Wood Bioenergy Reduces Carbon Emissions
The reasoning behind the carbon mitigation potential of wood bioenergy is straightforward: growing forests absorb carbon from the atmosphere and act as a natural carbon sink. Wood bioenergy, sourced from low-value wood in growing forests in the US South, releases fewer net carbon emissions than fossil fuels like coal because forests absorb the carbon created during the power generation process. This is why experts at the University of Illinois have said that wood bioenergy reduces greenhouse gas emissions by over 74 percent compared to coal, and it is why international bodies like the United Nations Intergovernmental Panel on Climate Change (IPCC) have embraced the use of wood bioenergy in all pathways to mitigate climate change.
Column Cites Studies Not Relevant To Wood Bioenergy From Southeast U.S.
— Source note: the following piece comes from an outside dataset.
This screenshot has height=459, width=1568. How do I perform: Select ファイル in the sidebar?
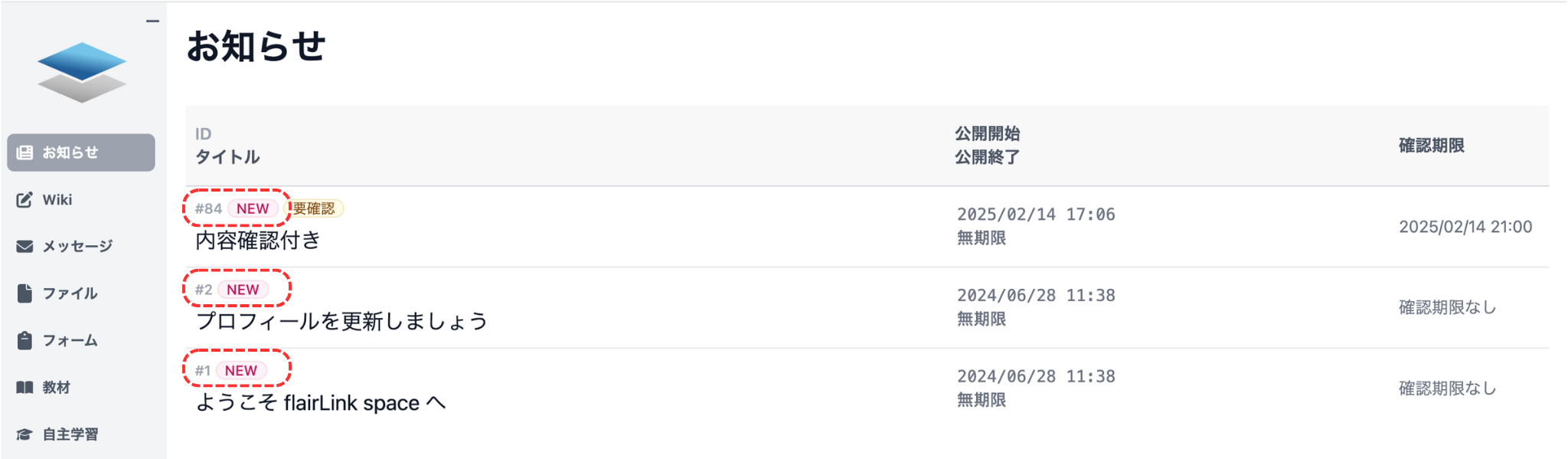pos(70,293)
Bouricius tries to use a study from Forest Ecology and Management (Nunery & Keeton) to argue that unmanaged forests capture more carbon dioxide than actively managed forests. However, this paper is specific to northern hardwood-conifer forests, and is not representative of the US Southeast, where wood biomass is actually sourced. Bouricius then states that this is the only comprehensive peer reviewed study that looks at this issue. This is not true. Many other scholars have written about this topic. For instance, researchers at the University of New Mexico (Swanteson‐Franz et al.) looked at scenarios in Georgia and concluded that carbon outcomes are heavily influenced by the interaction of forest management activities and wildfire, but that total ecosystem carbon is improved with active management.
Bouricius then cites a study from Dr. Steve Sillett to argue that old redwood trees sequester more carbon than younger redwoods. Using this study makes little sense, as redwood trees are not – and have never – been used for wood bioenergy. Redwood tree physiology is not relevant to the US Southeast or bioenergy sourcing, and it is unhelpful to compare forestlands with wildly different ecosystem functions. It is also misleading to use redwood forests as an example against actively managed forests; redwood forests are themselves actively managed, a fact that Bouricius neglects to point out.
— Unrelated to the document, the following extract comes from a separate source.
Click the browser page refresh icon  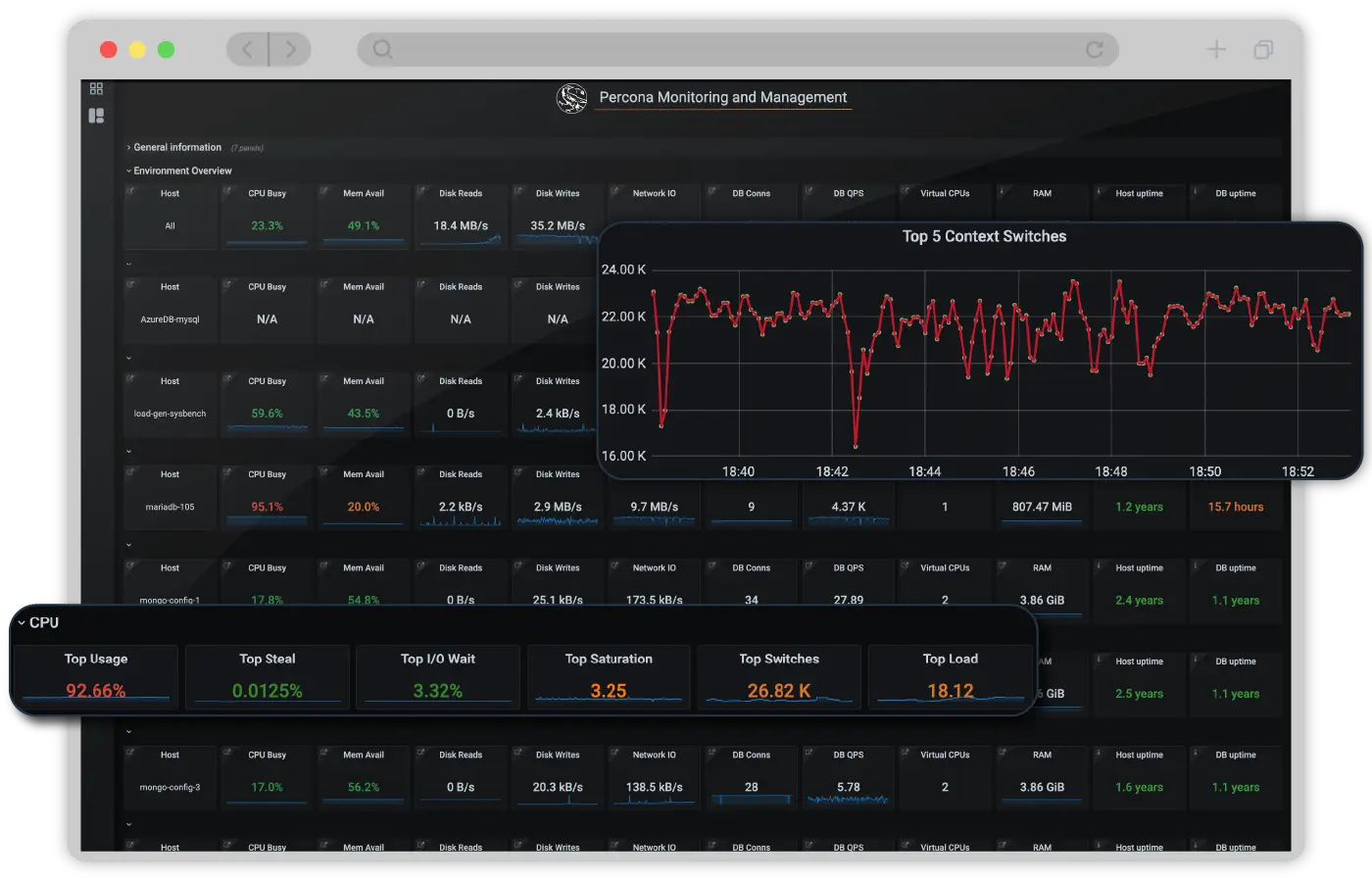click(1095, 49)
Studies Show That Younger Forests Are Better At Storing Carbon In The Short Term
The broader point that Bouricius is trying to make – that old forests sequester more carbon – is not necessarily true. A number of studies have come to the opposite conclusion, that younger forests, by virtue of faster growth rates, are better at storing carbon in the short term. This is important to note because reducing carbon emissions is critical in the short term if we are to limit global climate change.
When analyzing the sustainability credentials of wood bioenergy sourced from the Southeastern US, it is important that we follow the facts, analyzing the proper types of forests and using data and research specific to this region. Unfortunately, Mr. Bouricius’s column failed to do this, and it leaves the reader with a distorted and inaccurate picture of wood bioenergy, which is today playing a pivotal role in replacing fossil fuels and lowering carbon emissions globally.